Economic abuse essentially means where the wife has no means to survive financially due to the wilful negligence of the husband.

Since her salary was comparable to Nitesh's, I had advised her that legally it would not be easy to claim much from him, although the law does have various provisions for providing maintenance to a wife such as under Section 24 of the Hindu Marriage Act, which essentially provides interim maintenance to a wife during the pendency of litigation and also, at times, for litigation. The reason for this provision was to protect wives from being thrown out by husbands without any means to support themselves. It was also intended for wives who are not working and have no independent source of income.

However, today the scenario has changed and more women are working and have their own income. So the courts have also taken this into cognisance whilst ordering husbands to pay for wife's maintenance.

A recent judgement of the Rajasthan High Court by Hon'ble Justice Prashant Kumar Agarwal emphasises that "refusal to provide maintenance to be qualified and earning wife cannot be termed as economic abuse." The facts of that matter were that Sunjay and Reema were married in 2007 and barely 30 days after the marriage Reema left for her matrimonial home. Reema was a qualified nurse by profession and continued working. She had claimed economic relief under the Domestic Violence Act, 2005, which includes the provision of "economic abuse":

(a) Deprivation of all or any economic or financial resources to which the aggrieved person is entitled under any law or custom whether payable under an order of a court or otherwise or which the aggrieved person requires out of necessity including, but not limited to, household necessities for the aggrieved person and her children, if any, stridhan, property, jointly or separately owned by the aggrieved person, payment of rental related to the shared household and maintenance;

(b) Disposal of household effects, any alienation of assets whether movable or immovable, valuables, shares, securities, bonds and the like or other property in which the aggrieved person has an interest or is entitled to use by virtue of the domestic relationship or which may be reasonably required by the aggrieved person or her children or her stridhan or any other property jointly or separately held by the aggrieved person; and

(c) Prohibition or restriction to continued access to resources or facilities which the aggrieved person is entitled to use or enjoy by virtue of the domestic relationship including access to the shared household. Explanation II.—For the purpose of determining whether any act, omission, commission or conduct of the respondent constitutes "domestic violence" under this section, the overall facts and circumstances of the case shall be taken into consideration.
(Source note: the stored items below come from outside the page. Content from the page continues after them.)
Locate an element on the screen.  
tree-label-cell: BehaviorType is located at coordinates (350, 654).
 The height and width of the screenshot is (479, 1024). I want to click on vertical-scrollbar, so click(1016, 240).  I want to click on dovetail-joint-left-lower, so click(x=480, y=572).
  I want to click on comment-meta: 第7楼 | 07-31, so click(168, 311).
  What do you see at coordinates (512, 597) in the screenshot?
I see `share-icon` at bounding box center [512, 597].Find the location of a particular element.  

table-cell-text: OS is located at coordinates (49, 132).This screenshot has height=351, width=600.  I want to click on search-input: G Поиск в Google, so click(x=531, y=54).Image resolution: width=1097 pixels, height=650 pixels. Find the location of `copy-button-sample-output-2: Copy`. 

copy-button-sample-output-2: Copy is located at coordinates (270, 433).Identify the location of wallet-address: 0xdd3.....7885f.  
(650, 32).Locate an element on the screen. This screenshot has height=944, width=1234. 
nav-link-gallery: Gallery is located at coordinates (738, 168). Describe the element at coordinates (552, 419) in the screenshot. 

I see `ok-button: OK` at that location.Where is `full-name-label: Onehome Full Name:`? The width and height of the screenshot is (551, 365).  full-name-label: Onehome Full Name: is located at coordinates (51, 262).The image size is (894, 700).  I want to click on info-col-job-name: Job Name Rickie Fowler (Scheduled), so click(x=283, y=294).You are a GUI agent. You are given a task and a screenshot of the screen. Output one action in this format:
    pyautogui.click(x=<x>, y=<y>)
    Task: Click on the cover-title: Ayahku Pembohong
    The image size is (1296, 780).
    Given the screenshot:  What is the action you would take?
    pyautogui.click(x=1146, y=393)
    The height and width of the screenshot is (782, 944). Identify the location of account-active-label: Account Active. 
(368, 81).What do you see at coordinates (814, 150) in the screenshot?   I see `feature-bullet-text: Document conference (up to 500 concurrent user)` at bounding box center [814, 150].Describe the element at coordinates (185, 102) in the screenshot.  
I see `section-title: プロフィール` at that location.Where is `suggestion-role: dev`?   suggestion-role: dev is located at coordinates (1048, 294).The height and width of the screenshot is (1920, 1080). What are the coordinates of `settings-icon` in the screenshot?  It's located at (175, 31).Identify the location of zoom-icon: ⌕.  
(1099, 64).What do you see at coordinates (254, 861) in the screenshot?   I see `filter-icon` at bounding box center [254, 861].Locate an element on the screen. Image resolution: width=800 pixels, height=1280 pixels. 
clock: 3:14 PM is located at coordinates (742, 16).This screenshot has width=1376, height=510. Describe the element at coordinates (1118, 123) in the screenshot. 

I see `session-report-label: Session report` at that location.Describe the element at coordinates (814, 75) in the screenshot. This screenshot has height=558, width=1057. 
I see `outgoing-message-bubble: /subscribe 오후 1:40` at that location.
Economic abuse essentially means where the wife has no means to survive financially due to the wilful negligence of the husband. In Reema's case the court ruled that she had left the home of her own volition, she was also working of her own volition and her income was sufficient for her to survive.

This judgement may come as a relief to a number of men who feel that the court is biased in favour of women.

The law cannot encourage different criteria for claiming maintenance from the husband. The legal position about income of the wife as contemplated for the grant of maintenance is that if the wife of her own volition pursues a career where she earns her own income, then the sufficiency of that income is to be seen and calculated to reject or grant her claim of maintenance.

But if the wife is constrained to take up a job to in case of extreme necessity or to survive with dignity pending actual receipt of maintenance from her husband then the court may refuse to take her income into consideration whilst granting her maintenance.

In effect, it was held that Rena was not economically abused.

This judgement may come as a relief to a number of men who feel that the court is biased in favour of women. It is also a counter to the argument that the court is biased against men.

Renuka and Nitesh parted ways amicably and even divided their assets almost equally, with Nitesh signing off a little more in favour of Renuka. They ultimately filed for a divorce by mutual consent.

The court is not biased, it provides a fair judgement and that is the big hope for all of us litigants, lawyers and citizens of the country.

* All names of parties of divorce changed.